Both Donaire and Viloria fought twice in 2011, highlighting the year by knocking out pound for pound rated fighters en route to capturing world title honors.

Donaire, 29, of San Leandro, California, kicked off the year with a second-round knockout of unified bantamweight champion Fernando Montiel on Feb. 19 to pick up the World Boxing Council and World Boxing Organization bantamweight titles.

That performance would win Ring Magazine’s Knockout of the Year honors, replicating the feat he accomplished in 2007 against Vic Darchinyan.

Eight months later he made the first and last defense of those titles, winning every round against formerly undefeated Argentinian champion Omar Narvaez in his New York City debut this past October.

Donaire, who has now won world titles in three divisions, will try to conquer his fourth as he moves up to 122 pounds to face former champion Wilfredo Vazquez Jr., on Feb. 4, with a title opportunity likely to follow that.

The 31-year-old former-light flyweight champ Viloria (30-3, 17 KO) of Waipahu, Hawaii also moved up in weight in 2011, defeating Julio Cesar Miranda to pick up the WBO flyweight title in Hawaii.

Viloria returned just five months later to face the heavily-favored reigning 108 pound champion Giovani Segura, this time in Pasig City, Philippines.

For eight rounds, Viloria dominated Segura, producing an enormous welt on the right side of his face that forced the referee to halt the bout.
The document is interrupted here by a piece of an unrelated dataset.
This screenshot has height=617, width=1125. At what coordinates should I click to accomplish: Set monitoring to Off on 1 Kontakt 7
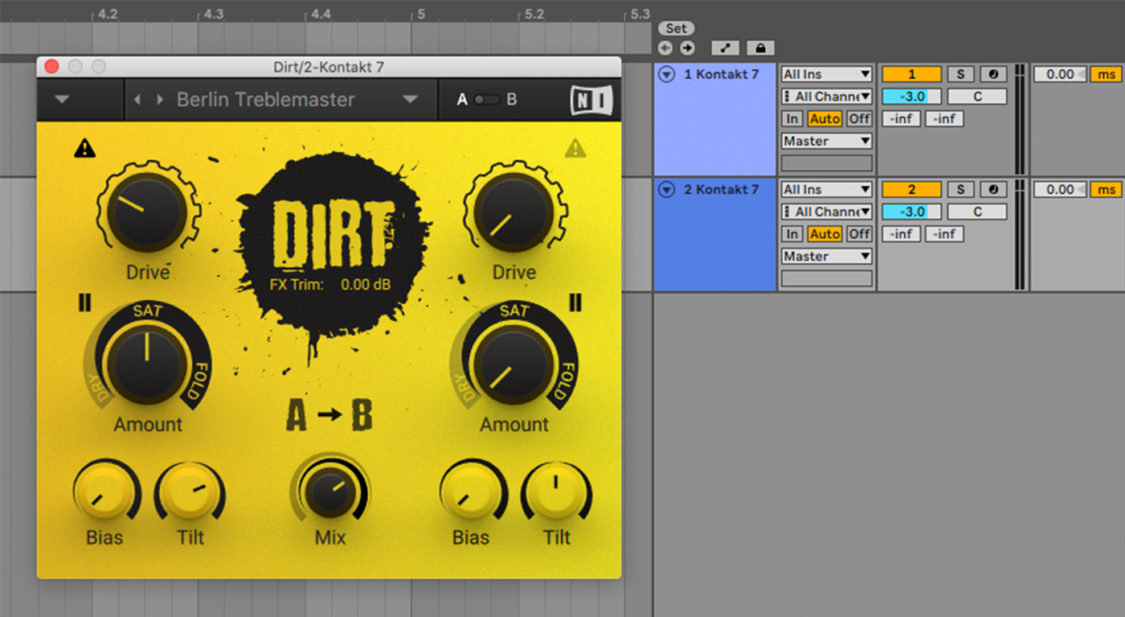coord(858,118)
Pacquiao didn’t have a bad year himself, having scored decision victories over “Sugar” Shane Mosley and Juan Manuel Marquez.

Still, with Floyd Mayweather in a Las Vegas jail by the time this article comes out, the “Fight of the Millennium” that people have clamored over for years appears once again unlikely to happen.

Donaire and Viloria weren’t the only Pinoys to move up in weight to conquer new territory.

Donnie “Ahas” Nietes (29-1-3, 16 KO) of Bacolod City, Philippines relinquished the WBO minimumweight title that he had held for three years and wrested the same organization’s light flyweight title with a unanimous decision victory over Ramon Garcia Hirales in October.

Outside of the titleholders, several Filipinos are poised to make runs at world titles in 2012.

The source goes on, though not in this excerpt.